In the last several years, we have seen the building conversation change to: “How does a building affect people’s health and productivity?”
Today, building owners, operators, occupants and tenants are all looking for work environments that embrace technology to enable collaborative, healthy and comfortable working experiences. This includes the “wellness of the workplace”.
Construction Dive, “Wellness” reports, buildings are supposed to improve human health and quality of life. Everything from natural light to air and water quality to open office layouts can be considered a part of the movement to make buildings healthier for the people who live and work in them.
Wellness and productivity are significant considerations for businesses, as staff costs typically make up 50% - 85% of the budget. When office conditions (poor indoor air quality, thermal discomfort, poor lighting, etc.) negatively affect productivity and employee health, the economic impact for the company is significant.
It is being said that the health and well-being of a building’s occupants isn’t just the responsibility of human resources anymore. Owners, operators, and facility managers are beginning to play an important role in making sure the people who work in our buildings are happy, healthy and productive.
So what things comprise building wellness?
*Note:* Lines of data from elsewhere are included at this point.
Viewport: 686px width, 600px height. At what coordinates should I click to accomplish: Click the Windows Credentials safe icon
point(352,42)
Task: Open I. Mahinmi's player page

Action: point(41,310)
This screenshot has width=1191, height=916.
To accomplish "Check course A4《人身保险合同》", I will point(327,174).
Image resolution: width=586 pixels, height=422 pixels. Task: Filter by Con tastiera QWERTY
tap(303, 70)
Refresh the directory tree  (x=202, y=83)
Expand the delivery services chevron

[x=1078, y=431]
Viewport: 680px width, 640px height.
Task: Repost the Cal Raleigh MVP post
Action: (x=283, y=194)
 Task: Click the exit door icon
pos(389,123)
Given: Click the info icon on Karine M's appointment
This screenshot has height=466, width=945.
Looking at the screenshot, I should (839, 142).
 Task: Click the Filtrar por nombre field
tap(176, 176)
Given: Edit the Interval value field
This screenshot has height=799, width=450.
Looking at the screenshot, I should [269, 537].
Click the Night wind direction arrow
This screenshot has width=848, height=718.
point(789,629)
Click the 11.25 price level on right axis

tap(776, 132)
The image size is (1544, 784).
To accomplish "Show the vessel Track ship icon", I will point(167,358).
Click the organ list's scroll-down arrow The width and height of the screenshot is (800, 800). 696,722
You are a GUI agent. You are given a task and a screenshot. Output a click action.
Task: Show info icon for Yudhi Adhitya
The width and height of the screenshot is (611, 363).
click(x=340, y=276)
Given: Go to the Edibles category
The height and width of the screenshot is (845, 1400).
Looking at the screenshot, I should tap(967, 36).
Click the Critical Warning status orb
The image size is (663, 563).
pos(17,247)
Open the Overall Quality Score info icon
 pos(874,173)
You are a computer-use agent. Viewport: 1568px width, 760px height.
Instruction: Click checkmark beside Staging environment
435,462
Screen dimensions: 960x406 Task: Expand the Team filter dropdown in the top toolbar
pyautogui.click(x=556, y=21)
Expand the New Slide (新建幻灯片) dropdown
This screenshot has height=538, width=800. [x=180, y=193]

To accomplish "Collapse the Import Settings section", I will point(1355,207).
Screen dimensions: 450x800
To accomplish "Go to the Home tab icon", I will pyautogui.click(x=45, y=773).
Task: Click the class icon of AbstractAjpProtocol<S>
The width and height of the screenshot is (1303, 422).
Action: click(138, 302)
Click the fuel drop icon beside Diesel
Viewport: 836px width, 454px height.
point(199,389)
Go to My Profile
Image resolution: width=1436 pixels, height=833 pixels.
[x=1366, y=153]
While many are obvious such as overall comfort, air quality (ventilation and circulation), temperature and lighting; there are also other components that sometimes may not be a part of this discussion. These include water, sound/acoustic, color and general office ambiance. And I am sure you can add more!
If we examine the drivers helping to push building wellness, I believe there is a general reset of workplace expectations. Today, workers expect more from their workplace environment. We are seeing increased value propositions towards more occupant-centered design and new standards that impact people’s health and well-being. More commercial building developers and owners are being asked to keep up with technological advances to increase occupant’s overall health and wellness.
There’s no question that building wellness can generate value such as savings in personnel costs, reduced sick days, increased productivity, increased building asset value and greater marketability.
While we are beginning to see more information on well-being points and how they are impacting the built environment, we still have some way to go. We are still defining how to achieve building wellness and provide more proof of ROI, data and metrics to occupants and building owners alike. While more business cases are required to be made, the building wellness movement is gaining momentum.